An inscription on the 1912 Webley revolver helped track the
history of its original owner.
An old handgun found in a bag of clothes by volunteers at a charity shop in England has been identified as a rare piece of military history.
According to online reports, an inscribed 1912 Webley revolver was discovered in a bag of old clothes that had been dumped off at the shop in Earl Shilton near Leicester. It was turned over to local police where Sergeant Rich Matlock recognized it for its rarity.
Inscribed on the handle was the name of its original owner, Captain Hugh Sayres who was killed on the first day of the Battle of the Somme.

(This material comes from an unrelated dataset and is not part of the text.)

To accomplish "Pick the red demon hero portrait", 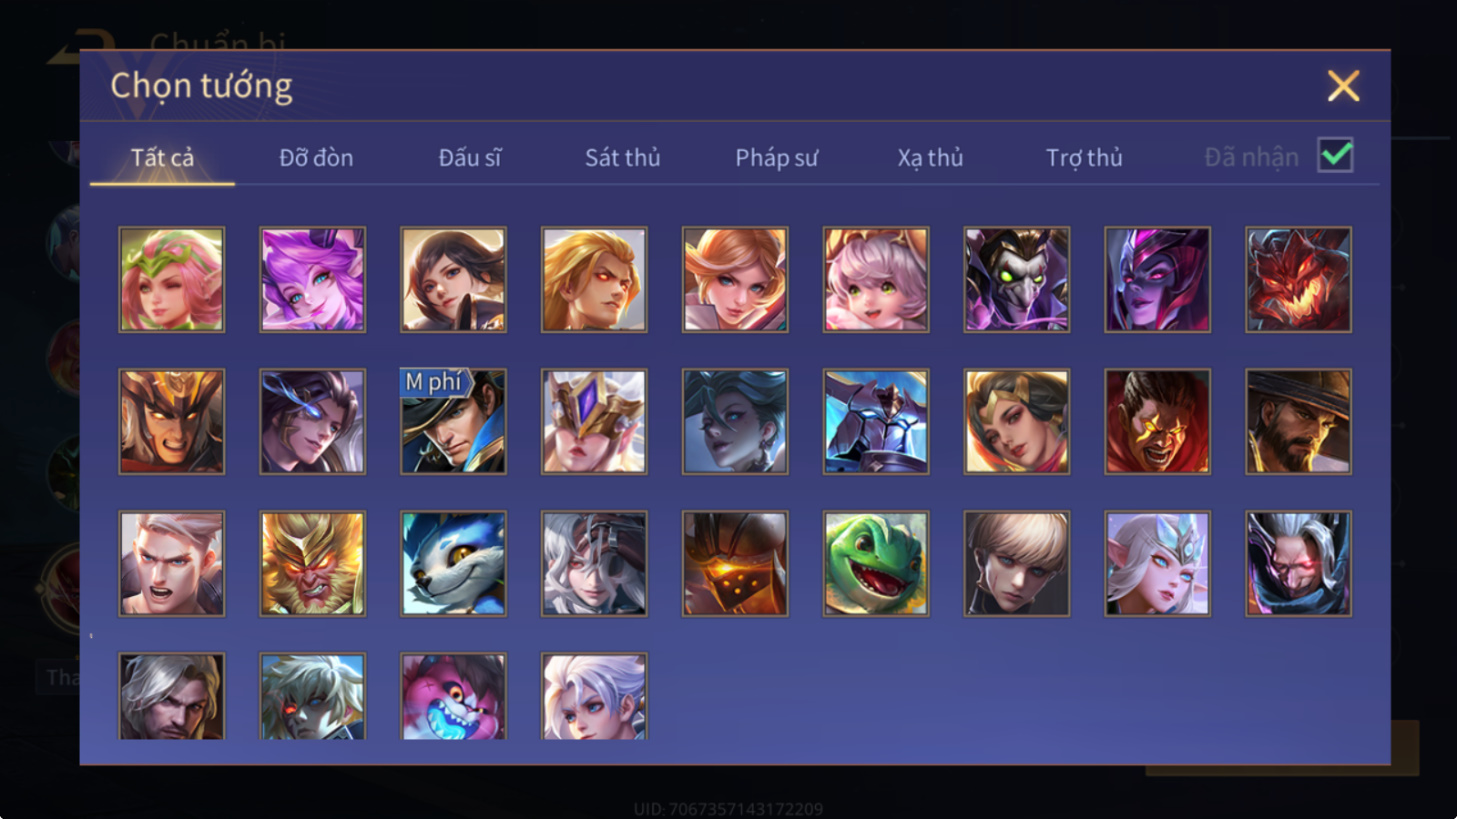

A second inscription on the gun’s barrel, thought to have been added by the officer’s family, reveals the date of his death: ‘In Honour of Capt. H.W. Sayres 1st July 1916’.
The online articles note that Sgt. Matlock, a keen military historian, discovered that the 27-year-old Capt. Sayres had fought in the 1915 Gallipoli campaign in Turkey with the Fusiliers’ 1st Battalion where he was severely wounded.
After recovering, he was posted to France and promoted to Acting Major. But he asked to return to the front and became a captain again in the regiment’s 20th Battalion. He died commanding a company at Beaumont Hamel.
He was killed on the first day of fighting at the Somme.
“He went `over the top’ at Beaumont Hamel in the mistaken belief that the Germans posed little threat,” Sgt. Matlock told a reporter. “Of course, the opposite was true and 19,000 men died that day.
“It is unusual for a gun to have been used in Gallipoli and at the Battle of the Somme which is what makes it so rare.”
Matlock’s research also shows that Capt Sayres was present at the funeral of King Edward VII and the coronation of George V.
Sergeant Matlock added: “I only found out about the gun through a chance conversation with our firearms officers. It’s a remarkable story, and every time I look deeper into it, it comes up gold. Hugh Winfield Sayres was a remarkable officer who excelled at everything he did including boxing, hockey, steeplechase and cricket.
“All his effects, including his gun, would have been sent home to his family who had it engraved again, this time in his memory.”
Unable to trace the gun’s present owners, Sergeant Matlock donated it to the Lancashire Fusiliers’ Museum in Bury.